#### [Tarefa breve]
Reproduza sem alterações a passagem do texto sobre Eu, robô que vai de "Por Carlos Orsi" até "tempero e decoração.".

#### [Trecho do texto]
::::::::

Por Carlos Orsi
Leitura do clássico vale, ainda hoje, tanto pela diversão que traz quanto pelas reflexões que provoca – não sobre a automação e seu impacto na sociedade, mas sobre a natureza da inteligência, a fluidez da linguagem (afinal, o que significa “ferir um ser humano?” o que é “ferir”? o que é “humano”?), sobre liberdade e, por fim, sobre a relação da humanidade com quaisquer tecnologias que cria.
A primeira coisa a dizer sobre Eu, robô – o livro de Isaac Asimov de 1950, não o conto de Eando Binder de 1939 (do qual falarei mais adiante) – é que não se trata de um livro sobre robôs. Claro, ele está repleto de robôs e inteligências artificiais, mas essas coisas estão ali mais como tempero e decoração.
O livro, na verdade, é sobre lógica, ética, filosofia e, até, teologia: de fato, ao lado de outra contribuição da ficção científica para o assunto, A ilha do dr. Moreau, de HG Wells, Eu robô basicamente diz, nas entrelinhas, tudo o que você precisa saber sobre o caráter de uma inteligência que se diverte criando inteligências subordinadas e entupindo-as de regras.
O livro de 1950 reúne contos escritos por Asimov (1920-1992) ao longo da década de 40, uma época em que computadores eram máquinas repletas de válvulas termiônicas (se nunca viu uma, procure na Wikipedia), que ocupavam prédios inteiros e só conseguiam rodar um programa de cada vez.
Nessas condições, a ideia de um “cérebro eletrônico” capaz de operar à semelhança de um cérebro humano e animar um corpo humanoide era absurda, a menos que esse “corpo” tivesse vários andares de altura.

::::::::

#### [Listagem de dados]

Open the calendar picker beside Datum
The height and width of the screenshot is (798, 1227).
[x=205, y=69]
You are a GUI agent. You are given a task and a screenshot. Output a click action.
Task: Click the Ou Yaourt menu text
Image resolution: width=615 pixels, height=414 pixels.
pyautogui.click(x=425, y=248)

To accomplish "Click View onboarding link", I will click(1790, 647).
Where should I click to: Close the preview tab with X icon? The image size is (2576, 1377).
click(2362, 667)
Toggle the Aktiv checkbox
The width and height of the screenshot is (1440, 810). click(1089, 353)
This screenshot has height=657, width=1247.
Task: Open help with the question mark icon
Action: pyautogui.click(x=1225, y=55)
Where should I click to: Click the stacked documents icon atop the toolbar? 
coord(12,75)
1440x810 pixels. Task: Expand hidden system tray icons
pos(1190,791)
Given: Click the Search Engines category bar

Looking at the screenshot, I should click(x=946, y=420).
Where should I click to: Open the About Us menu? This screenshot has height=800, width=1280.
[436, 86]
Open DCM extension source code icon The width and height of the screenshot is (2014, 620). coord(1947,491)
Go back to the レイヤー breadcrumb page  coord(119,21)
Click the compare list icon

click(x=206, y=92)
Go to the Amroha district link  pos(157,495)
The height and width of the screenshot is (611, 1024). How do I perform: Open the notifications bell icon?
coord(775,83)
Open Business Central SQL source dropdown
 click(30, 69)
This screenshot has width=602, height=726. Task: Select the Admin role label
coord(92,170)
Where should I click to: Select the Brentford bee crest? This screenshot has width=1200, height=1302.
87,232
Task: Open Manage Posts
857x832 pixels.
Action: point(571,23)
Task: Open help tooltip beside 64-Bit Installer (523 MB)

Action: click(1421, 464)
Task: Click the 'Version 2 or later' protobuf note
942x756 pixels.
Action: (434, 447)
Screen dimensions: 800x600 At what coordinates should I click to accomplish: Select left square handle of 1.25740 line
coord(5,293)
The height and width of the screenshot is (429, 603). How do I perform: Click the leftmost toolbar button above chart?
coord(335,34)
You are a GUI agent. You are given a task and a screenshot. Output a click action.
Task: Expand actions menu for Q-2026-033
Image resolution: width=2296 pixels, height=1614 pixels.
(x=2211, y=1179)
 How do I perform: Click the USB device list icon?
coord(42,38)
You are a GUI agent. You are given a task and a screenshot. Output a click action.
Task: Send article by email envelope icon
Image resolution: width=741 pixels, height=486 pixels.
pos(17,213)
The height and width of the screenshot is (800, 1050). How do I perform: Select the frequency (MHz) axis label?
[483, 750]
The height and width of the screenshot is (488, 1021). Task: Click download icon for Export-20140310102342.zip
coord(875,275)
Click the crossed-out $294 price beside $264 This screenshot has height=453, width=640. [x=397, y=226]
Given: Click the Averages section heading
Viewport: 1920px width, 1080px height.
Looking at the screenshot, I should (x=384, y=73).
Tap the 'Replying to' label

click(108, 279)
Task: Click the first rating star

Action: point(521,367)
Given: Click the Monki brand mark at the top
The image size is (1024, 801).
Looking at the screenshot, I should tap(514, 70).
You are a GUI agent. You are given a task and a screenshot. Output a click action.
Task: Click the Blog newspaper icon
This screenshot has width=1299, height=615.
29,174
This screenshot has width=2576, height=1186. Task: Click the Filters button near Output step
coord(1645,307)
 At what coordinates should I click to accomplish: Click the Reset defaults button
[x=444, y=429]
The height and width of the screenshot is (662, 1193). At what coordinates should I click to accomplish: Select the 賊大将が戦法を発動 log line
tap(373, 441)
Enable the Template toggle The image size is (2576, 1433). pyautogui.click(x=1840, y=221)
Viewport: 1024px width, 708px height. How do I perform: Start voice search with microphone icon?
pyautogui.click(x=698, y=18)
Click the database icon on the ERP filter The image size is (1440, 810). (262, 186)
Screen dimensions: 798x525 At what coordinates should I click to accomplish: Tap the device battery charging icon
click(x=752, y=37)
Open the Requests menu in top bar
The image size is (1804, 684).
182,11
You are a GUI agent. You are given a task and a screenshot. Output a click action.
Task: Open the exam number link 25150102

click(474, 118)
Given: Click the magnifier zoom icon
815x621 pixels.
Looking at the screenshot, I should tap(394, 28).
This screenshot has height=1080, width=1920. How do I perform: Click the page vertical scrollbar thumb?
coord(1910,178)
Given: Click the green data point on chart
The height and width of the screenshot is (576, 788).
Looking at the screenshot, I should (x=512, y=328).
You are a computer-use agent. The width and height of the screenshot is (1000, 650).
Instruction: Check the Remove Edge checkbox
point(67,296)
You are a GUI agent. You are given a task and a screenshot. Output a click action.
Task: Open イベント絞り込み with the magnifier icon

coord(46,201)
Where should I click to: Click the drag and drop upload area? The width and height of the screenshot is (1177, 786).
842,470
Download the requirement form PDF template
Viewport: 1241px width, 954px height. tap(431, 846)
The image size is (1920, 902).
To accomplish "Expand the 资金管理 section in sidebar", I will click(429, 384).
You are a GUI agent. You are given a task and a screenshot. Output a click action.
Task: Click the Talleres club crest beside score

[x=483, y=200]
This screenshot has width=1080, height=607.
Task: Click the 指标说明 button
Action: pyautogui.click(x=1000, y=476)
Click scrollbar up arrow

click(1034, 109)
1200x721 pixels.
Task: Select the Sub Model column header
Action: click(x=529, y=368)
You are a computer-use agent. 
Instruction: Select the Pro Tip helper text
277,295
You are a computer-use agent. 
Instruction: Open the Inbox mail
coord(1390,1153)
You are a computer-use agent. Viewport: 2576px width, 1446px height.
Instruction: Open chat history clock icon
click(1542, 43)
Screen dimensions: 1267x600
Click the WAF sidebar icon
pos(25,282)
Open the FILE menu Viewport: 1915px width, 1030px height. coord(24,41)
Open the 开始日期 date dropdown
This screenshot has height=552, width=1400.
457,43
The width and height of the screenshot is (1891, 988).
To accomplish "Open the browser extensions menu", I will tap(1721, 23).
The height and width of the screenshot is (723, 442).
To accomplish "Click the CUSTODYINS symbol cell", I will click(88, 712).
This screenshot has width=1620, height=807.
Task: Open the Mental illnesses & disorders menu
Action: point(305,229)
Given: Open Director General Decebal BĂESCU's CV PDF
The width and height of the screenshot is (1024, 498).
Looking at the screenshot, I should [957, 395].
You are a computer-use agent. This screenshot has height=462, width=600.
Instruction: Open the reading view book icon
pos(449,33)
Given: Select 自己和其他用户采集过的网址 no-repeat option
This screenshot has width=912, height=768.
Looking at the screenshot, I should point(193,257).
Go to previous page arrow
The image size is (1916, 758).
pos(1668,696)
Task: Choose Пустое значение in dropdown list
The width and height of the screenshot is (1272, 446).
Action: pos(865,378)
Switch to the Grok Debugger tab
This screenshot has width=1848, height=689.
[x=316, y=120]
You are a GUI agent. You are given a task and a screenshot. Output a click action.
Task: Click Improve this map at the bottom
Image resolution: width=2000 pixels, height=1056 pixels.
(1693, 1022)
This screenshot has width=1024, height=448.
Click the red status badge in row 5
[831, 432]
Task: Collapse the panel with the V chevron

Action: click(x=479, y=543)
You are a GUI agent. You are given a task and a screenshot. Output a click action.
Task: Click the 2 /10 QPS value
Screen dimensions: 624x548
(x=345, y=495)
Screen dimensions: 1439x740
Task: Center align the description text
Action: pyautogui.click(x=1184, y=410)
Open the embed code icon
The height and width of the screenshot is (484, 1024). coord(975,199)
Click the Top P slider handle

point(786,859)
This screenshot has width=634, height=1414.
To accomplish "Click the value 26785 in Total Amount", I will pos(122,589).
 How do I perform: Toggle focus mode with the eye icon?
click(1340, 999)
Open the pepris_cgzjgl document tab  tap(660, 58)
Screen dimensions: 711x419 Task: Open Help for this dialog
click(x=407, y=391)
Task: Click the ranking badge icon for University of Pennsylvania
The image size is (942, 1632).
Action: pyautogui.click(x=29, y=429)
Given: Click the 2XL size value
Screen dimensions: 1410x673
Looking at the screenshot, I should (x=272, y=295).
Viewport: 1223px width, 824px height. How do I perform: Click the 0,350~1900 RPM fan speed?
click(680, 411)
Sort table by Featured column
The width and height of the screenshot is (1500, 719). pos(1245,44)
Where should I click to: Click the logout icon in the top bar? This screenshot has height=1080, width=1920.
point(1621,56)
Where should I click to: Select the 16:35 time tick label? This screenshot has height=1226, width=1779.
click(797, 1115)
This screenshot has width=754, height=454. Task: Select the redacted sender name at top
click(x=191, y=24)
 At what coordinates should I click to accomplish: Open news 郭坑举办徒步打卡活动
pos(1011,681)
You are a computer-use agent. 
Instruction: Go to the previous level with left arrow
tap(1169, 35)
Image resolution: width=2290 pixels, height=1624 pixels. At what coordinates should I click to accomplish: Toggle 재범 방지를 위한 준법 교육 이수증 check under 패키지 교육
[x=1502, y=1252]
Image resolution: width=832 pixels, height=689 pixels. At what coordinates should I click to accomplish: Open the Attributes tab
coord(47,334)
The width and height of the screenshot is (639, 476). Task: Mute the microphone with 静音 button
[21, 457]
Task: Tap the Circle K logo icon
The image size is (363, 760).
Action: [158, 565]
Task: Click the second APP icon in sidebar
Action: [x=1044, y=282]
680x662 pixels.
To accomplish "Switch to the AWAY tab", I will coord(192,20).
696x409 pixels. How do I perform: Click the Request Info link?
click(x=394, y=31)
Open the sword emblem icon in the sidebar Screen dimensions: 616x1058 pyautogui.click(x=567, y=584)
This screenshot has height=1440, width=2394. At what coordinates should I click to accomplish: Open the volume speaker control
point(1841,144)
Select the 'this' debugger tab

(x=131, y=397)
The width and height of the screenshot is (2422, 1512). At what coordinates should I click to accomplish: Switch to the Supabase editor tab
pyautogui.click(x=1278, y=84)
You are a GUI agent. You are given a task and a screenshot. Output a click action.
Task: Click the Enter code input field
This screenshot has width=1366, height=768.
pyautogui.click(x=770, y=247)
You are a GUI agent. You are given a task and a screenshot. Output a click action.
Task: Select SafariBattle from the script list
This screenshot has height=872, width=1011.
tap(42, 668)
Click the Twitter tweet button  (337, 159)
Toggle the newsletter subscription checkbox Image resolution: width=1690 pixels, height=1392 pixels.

::::::::

#### [Resultado da tarefa]
Por Carlos Orsi
Leitura do clássico vale, ainda hoje, tanto pela diversão que traz quanto pelas reflexões que provoca – não sobre a automação e seu impacto na sociedade, mas sobre a natureza da inteligência, a fluidez da linguagem (afinal, o que significa “ferir um ser humano?” o que é “ferir”? o que é “humano”?), sobre liberdade e, por fim, sobre a relação da humanidade com quaisquer tecnologias que cria.
A primeira coisa a dizer sobre Eu, robô – o livro de Isaac Asimov de 1950, não o conto de Eando Binder de 1939 (do qual falarei mais adiante) – é que não se trata de um livro sobre robôs. Claro, ele está repleto de robôs e inteligências artificiais, mas essas coisas estão ali mais como tempero e decoração.